After almost 50 years, Gulkana Village has reached a resolution with the state, returning former village lands and traditional burial grounds to the community. Representatives from the village and Ahtna joined the governor, Mike Dunleavy, at Gulkana on October 13th, for a deed signing and parking lot groundbreaking ceremony. 

Eileen ("Birdie") Ewan, Governor Mike Dunleavy, Michelle Anderson and Ken Johns. (Photo, Gulkana Village)

"Today's ceremony is a culmination of a lot of work that should never have happened, because this was always your land. I'm sorry it took so long. I want to thank previous administrations and others that worked on this. In a world that seems to be becoming more divided, this is an example of where we came together to solve problems, " said Dunleavy.
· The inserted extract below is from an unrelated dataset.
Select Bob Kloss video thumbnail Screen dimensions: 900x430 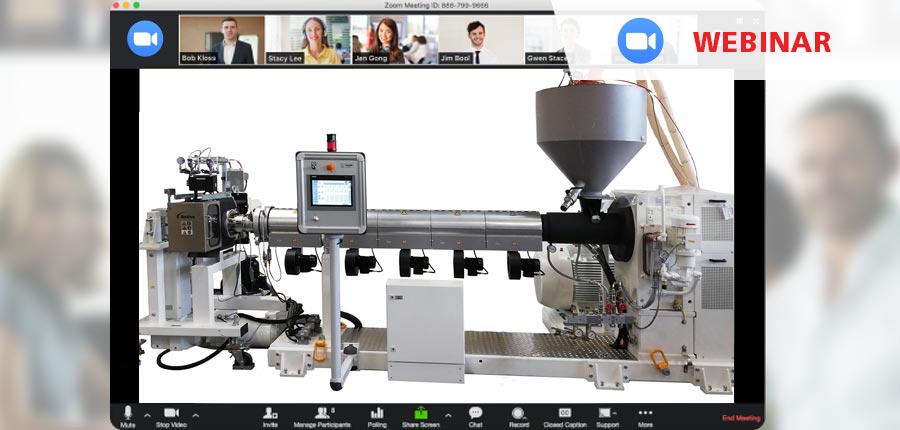pos(222,40)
The lands were developed nearly 80 years ago – without permission of the Ahtna people. In 1943, the Alaska Road Commission bisected what was a thriving village on the Gulkana River, in order to realign the highway and build a new bridge -- which came within feet of the village cemetery. Land that the Ahtna people had occupied was uninhabitable. Families had no choice but to pick up the belongings they could carry and resettle across the Gulkana River. 

In 1971, the Bureau of Indian Affairs (BIA) and its federal trustee deeded Gulkana's former village lands to the State of Alaska. Without the village's permission. For almost 50 years, Gulkana Village has worked with each administration in an effort to get the land returned. Over many decades, people trespassed through the village's sacred burial grounds -- to gain access to the river, desecrating grave sites.
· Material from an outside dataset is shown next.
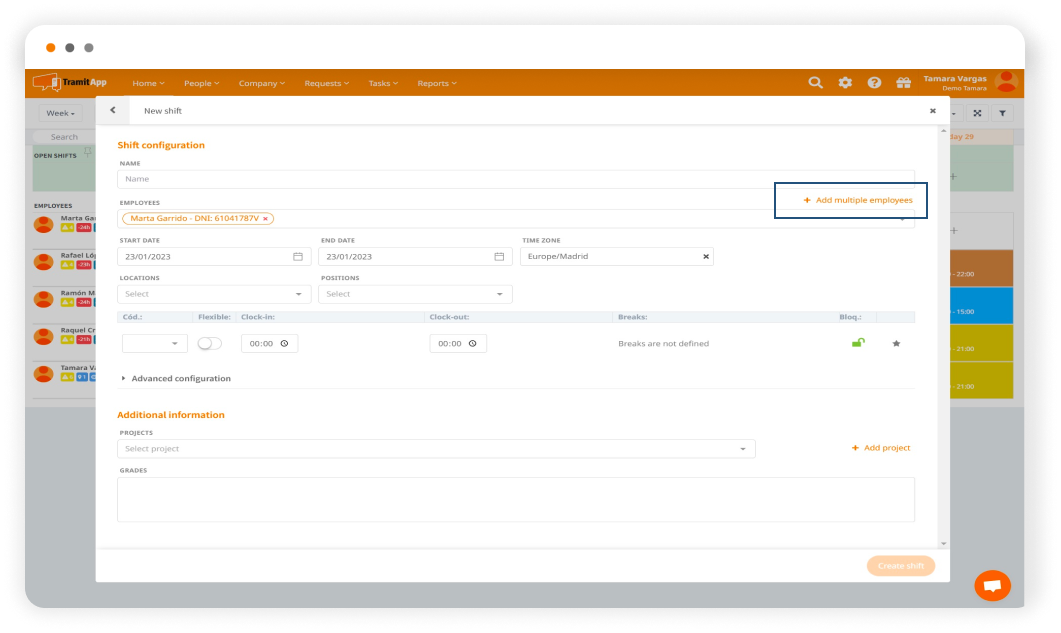Click the back arrow beside New shift

click(113, 111)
"This has been an emotional journey," said Michelle Anderson, Ahtna's president and Gulkana tribal member, as she spoke to the Governor. "You and those who came with you are a part of our history now. You're helping us to close a very painful chapter in the lives of the families that are in this room.
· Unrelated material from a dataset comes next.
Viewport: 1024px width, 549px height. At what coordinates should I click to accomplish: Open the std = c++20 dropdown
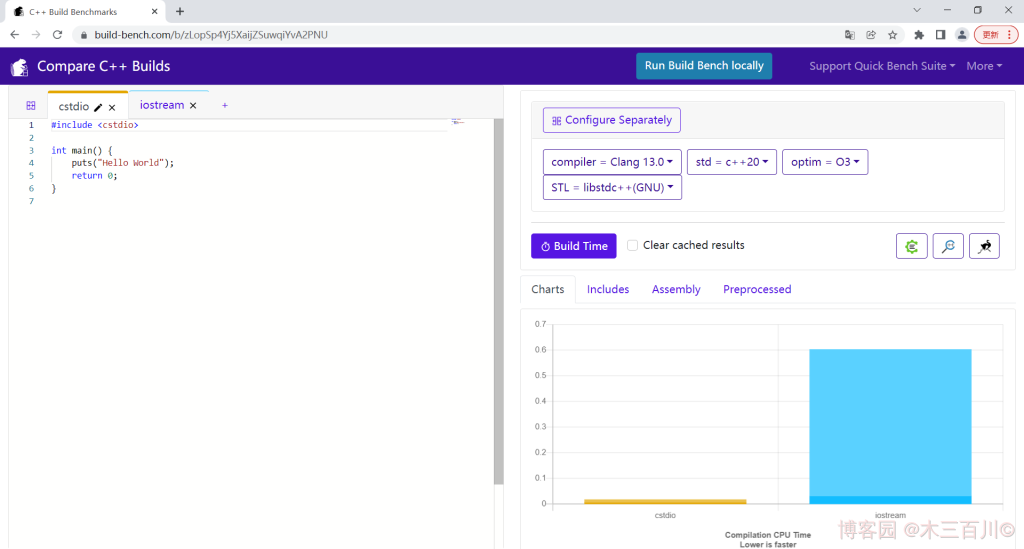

The historic agreement returns the traditional gravesite and Lot 8 to Gulkana Village, vacates the Old Richardson Highway easement, and provides an easement at the boat launch site as well as river access and parking within the state's right of way. Further, the Memorandum of Understanding (MOA) that was signed on June 10th, 2020 in Anchorage, commits the State of Alaska to work with Gulkana Village to protect the gravesite and provide appropriate signage at the public boat launch and parking areas.

Gulkana residents, with Governor, at formal return of village lands. (Photo, Gulkana Village)

"We would like to thank Governor Dunleavy for traveling to the village to be with us today to take care of this long overdue land issue. We have been waiting for this day for the last 40 plus years. Today we are thankful to be signing this deed to get the land back. Some of the elders and loved ones that pushed us to get this land back are no longer here with us today. We knew it was their drive that kept us going to keep fighting to get back what was rightfully ours to begin with," said Eileen ("Birdie") Ewan, Gulkana Village Council President.

The Gulkana Village Council is a federally recognized Native American tribe, administrated by Angela Vermillion of Gulkana. It operates as a non-profit business with a number of programs that help improve the lives of tribal members, including the Indian General Assistance Program, the Native American Lands Environmental Mitigation Program, Soaring Eagle Transit, Fire Fuels, Indian Reservation Roads, and the Indian Child Welfare Act.